Removal of Cefdinir from Water Using Waste Material‐Derived Activated Biochar as a Rapid, Effective, and Sustainable Adsorbent

Cefdinir adsorption onto non‐activated biochar (WL‐BC) and activated biochars (WL‐BC‐H, WL‐BC‐OH) prepared from waste biomass (WL) is comparatively investigated in view of adsorption factors, adsorption isotherms and adsorption kinetics. Batch experiments are conducted to assess the effects of pH, adsorption time and initial antibiotic concentration. Various advanced techniques are applied to characterize the prepared biochars (BCs). Characterization of the new BCs reveal that the activation process do not have a significant effect on the chemical structure of activated carbons, but it increases the surface area up to eight times.
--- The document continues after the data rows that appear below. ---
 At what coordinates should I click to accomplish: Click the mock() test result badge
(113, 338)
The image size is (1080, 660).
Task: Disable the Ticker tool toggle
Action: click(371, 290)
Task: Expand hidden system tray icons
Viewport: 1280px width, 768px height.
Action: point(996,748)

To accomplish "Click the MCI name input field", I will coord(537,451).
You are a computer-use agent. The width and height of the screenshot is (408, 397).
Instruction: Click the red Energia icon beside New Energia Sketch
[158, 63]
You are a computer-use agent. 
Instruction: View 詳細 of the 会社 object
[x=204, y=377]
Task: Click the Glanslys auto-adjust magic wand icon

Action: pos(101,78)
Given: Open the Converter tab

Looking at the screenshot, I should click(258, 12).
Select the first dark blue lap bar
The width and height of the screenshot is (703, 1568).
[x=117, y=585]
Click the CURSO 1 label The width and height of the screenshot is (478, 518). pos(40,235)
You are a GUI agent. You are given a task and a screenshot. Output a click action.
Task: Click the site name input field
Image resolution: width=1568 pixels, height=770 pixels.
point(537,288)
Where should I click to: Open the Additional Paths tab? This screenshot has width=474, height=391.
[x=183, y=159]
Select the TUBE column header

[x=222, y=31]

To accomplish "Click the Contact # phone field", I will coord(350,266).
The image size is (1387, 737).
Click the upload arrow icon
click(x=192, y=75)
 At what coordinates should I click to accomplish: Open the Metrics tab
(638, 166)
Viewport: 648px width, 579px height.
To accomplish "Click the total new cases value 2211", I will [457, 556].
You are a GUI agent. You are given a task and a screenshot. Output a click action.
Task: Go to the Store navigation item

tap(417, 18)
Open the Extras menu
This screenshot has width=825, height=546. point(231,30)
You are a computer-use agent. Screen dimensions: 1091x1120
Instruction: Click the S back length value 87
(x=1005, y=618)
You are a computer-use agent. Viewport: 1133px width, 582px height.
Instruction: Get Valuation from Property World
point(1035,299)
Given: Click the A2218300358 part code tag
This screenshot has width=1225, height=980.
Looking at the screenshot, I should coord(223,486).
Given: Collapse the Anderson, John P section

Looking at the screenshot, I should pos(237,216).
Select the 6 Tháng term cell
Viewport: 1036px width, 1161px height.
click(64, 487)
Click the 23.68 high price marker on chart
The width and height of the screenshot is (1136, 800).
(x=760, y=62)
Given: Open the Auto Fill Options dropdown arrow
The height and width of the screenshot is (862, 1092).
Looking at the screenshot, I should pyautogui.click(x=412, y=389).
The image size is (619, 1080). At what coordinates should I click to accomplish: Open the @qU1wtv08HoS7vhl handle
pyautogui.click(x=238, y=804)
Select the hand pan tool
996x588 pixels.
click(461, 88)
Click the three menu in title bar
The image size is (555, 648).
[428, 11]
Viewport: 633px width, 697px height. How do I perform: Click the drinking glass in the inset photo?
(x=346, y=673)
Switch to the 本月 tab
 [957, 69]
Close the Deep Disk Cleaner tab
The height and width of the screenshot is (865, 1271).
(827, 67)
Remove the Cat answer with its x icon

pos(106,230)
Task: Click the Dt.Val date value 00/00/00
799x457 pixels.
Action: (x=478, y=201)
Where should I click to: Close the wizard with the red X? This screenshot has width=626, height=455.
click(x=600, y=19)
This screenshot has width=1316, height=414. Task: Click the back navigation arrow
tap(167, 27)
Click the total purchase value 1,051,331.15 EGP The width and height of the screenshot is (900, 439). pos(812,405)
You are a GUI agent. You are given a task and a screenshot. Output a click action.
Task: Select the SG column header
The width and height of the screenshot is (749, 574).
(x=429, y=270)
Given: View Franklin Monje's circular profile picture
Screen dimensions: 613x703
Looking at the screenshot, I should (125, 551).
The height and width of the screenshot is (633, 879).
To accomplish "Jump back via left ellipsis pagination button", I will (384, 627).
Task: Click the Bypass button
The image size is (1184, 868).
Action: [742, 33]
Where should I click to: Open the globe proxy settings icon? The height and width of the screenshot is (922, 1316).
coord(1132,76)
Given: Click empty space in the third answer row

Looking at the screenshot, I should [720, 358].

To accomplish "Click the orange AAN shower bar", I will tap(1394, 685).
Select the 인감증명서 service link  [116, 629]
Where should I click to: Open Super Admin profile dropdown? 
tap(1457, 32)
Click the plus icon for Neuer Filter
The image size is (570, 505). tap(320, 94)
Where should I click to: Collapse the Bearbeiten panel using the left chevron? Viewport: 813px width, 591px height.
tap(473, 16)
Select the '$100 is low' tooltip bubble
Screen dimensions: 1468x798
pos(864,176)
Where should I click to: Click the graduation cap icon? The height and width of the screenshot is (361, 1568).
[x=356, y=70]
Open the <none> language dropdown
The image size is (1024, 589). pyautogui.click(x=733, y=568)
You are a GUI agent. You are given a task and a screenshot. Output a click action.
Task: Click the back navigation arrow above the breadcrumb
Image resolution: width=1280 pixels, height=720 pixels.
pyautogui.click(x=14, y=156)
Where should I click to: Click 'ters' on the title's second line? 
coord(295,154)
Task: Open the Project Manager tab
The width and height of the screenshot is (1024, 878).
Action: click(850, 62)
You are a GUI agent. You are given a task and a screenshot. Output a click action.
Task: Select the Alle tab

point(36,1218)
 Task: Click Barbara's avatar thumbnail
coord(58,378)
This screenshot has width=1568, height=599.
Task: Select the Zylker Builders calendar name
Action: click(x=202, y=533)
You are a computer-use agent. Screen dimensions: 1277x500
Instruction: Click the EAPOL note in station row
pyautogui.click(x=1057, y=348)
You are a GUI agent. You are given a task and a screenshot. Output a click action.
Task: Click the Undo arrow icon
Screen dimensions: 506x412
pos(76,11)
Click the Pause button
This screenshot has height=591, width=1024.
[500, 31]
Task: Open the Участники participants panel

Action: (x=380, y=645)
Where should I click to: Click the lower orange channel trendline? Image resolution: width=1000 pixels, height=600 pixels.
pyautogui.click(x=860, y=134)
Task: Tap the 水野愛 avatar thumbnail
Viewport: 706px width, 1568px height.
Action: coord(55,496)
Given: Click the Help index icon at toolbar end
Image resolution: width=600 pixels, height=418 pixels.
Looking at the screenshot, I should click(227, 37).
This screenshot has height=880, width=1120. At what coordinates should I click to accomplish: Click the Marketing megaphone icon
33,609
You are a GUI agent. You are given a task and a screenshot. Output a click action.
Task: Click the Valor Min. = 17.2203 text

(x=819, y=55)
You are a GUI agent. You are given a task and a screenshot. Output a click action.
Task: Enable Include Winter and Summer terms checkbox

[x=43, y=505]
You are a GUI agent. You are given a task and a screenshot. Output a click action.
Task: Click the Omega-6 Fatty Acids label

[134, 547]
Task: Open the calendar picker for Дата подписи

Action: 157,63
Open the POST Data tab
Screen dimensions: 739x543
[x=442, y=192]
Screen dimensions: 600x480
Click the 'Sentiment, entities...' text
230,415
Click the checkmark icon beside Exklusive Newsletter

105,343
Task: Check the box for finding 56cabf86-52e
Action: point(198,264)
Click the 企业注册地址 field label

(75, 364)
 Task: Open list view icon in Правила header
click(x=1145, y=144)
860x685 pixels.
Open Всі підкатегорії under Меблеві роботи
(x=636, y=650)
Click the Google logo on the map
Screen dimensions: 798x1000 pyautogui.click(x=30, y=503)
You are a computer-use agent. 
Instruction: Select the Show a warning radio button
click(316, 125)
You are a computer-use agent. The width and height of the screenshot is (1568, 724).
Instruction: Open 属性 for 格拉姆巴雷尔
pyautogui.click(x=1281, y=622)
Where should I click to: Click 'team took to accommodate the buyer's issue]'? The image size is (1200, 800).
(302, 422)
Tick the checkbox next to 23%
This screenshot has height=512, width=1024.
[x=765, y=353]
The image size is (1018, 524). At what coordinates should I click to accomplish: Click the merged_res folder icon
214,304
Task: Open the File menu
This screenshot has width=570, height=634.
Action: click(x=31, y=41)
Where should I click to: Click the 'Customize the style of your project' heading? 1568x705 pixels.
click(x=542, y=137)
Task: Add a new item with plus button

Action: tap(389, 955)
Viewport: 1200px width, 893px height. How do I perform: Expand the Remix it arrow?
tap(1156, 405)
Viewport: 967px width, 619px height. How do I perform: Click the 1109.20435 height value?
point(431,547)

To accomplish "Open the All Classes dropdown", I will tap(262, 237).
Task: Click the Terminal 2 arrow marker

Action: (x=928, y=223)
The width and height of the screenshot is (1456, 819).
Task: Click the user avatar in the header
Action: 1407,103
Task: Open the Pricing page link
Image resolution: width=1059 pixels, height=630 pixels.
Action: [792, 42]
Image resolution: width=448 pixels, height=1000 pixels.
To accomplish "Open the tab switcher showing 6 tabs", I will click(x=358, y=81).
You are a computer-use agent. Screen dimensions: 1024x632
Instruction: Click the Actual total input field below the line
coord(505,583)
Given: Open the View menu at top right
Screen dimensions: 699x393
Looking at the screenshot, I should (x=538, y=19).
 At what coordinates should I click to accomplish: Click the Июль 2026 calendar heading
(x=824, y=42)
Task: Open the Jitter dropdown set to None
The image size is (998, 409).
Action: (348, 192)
The equilibrium data are simulated with the Langmuir adsorption model indicating monolayer adsorption for both activated biochars WL‐BC and WL‐BC‐H. However, the adsorption isotherm for WL‐BC‐OH is represented well by the Freundlich model, which shows that multilayer adsorption took place. The kinetic data are analyzed using various kinetic models. The maximum adsorption capacity of the activated biochar is approximately tenfold in comparison to the non‐activated biochar. Additionally, the real wastewater experiments with treated campus wastewater show that the adsorptive performance of the activated biochar is not affected by other ions. Consequently, BCs derived from defatted laurel leaves could be effective and eco‐friendly adsorbents for removing cefdinir from wastewater.